For illustrative purposes, the following step-by-step details how to configure Okta as a SAML provider for the Enigma Console.

Configure Okta Part 1

1. Click on "Browse App Catalog

2. Select "SAML Service Provider"

3. Click "Add Integration"

4. Complete setup wizard for the SAML app

5. Navigate to the SAML app and make note of the "Metadata URL". This will be used later when onboarding to the Enigma Console

6. Keep this tab open; you will be returning to it later.

Configure Enigma Console

1. Login to the Console using standard sign-in (username + password)

2. Go to https://console.engima.com/organization

3. Click on "Configure Identity Provider"

4. Fill out all the fields in the form and click "Save Configuration"

5. Copy the values provided in the "Enigma Sign-On Settings" panel. These values will be used in the final step detailed in Configure Okta Part 2

Configure Okta Part 2

1. Return to your Okta SAML configuration tab.
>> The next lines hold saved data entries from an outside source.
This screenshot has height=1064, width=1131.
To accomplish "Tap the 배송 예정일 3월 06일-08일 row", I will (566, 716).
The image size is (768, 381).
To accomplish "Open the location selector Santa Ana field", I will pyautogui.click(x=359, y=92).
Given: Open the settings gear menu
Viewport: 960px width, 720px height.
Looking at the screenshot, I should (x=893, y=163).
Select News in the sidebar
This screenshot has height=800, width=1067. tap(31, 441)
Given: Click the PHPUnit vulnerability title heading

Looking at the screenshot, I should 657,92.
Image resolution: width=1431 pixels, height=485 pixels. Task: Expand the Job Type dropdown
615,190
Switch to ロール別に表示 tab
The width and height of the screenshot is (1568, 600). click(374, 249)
2. Click "Edit" in the "Settings" panel and add attribute mappings for email, givenname, familyname, and name

3. Add the "Enigma Sign-On Settings" values to the SAML app

4. Any users assigned to the SAML app will now be able to login through SSO from https://console.enigma.com/login?sso=true

IdP-Initiated Login Not Supported

Enigma does not support IdP-initiated login. Users cannot login by clicking the Enigma tile/app directly from their identity provider (e.g., Okta dashboard).

SSO users must always initiate their federated login by visiting https://console.enigma.com/login?sso=true and entering their email address.

Note: There is a slight propagation delay of a few minutes for the Enigma Console to recognize the onboarded identity provider. If logging in with SSO does not work immediately after following the above steps, wait a few minutes and try again.